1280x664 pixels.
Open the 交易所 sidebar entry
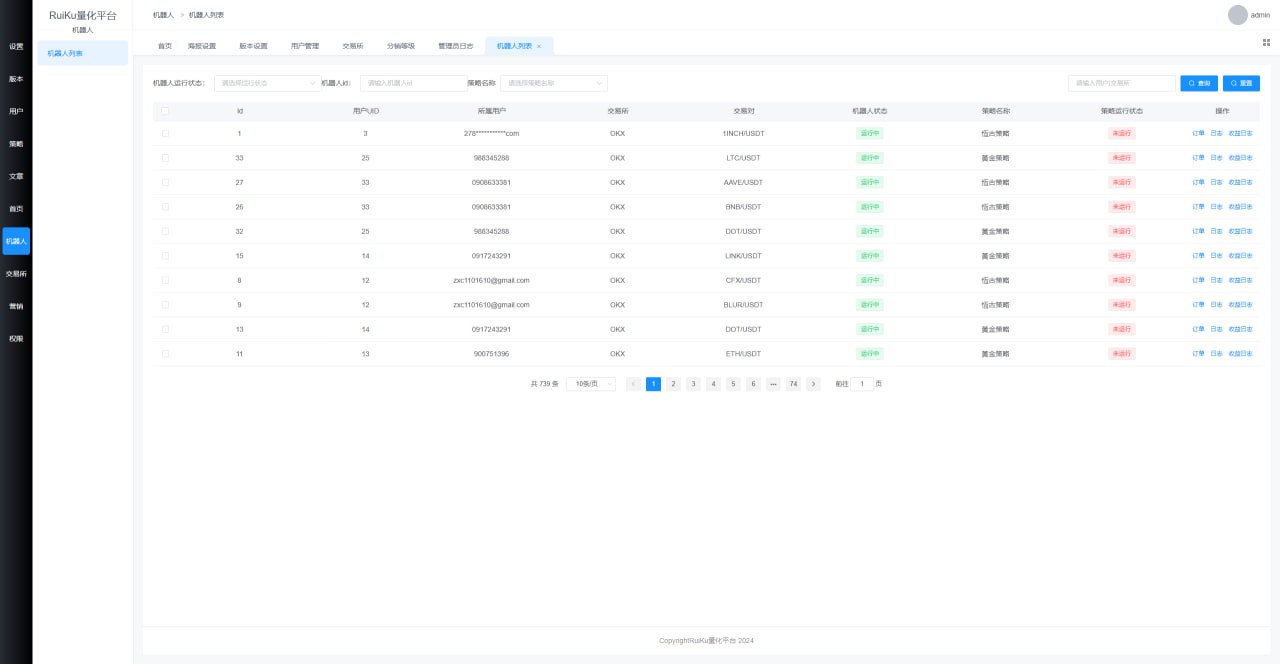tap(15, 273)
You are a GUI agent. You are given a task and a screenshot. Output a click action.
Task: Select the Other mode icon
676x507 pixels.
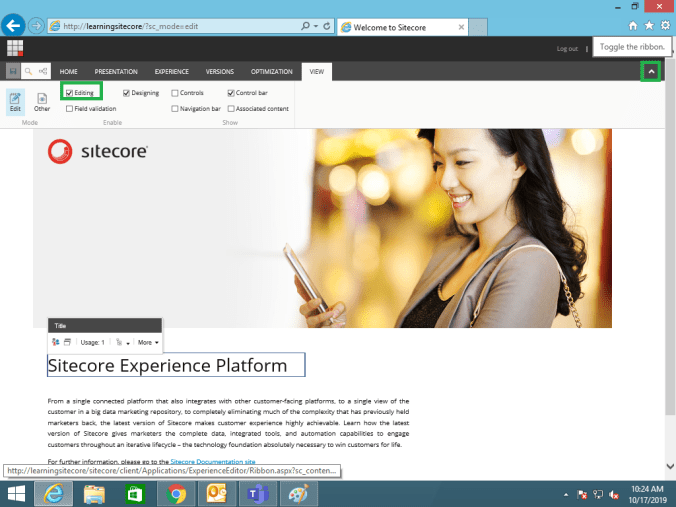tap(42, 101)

+ + +

WRITTEN EXERCISE >>
Swap "pixels" for "px" wherever it occurs in the lines above, and leave everything else unchanged. Omit the pictures from your answer.

RESPONSE TO THIS EXERCISE >>
1280x664 px.
Open the 交易所 sidebar entry
tap(15, 273)
You are a GUI agent. You are given a task and a screenshot. Output a click action.
Task: Select the Other mode icon
676x507 px.
tap(42, 101)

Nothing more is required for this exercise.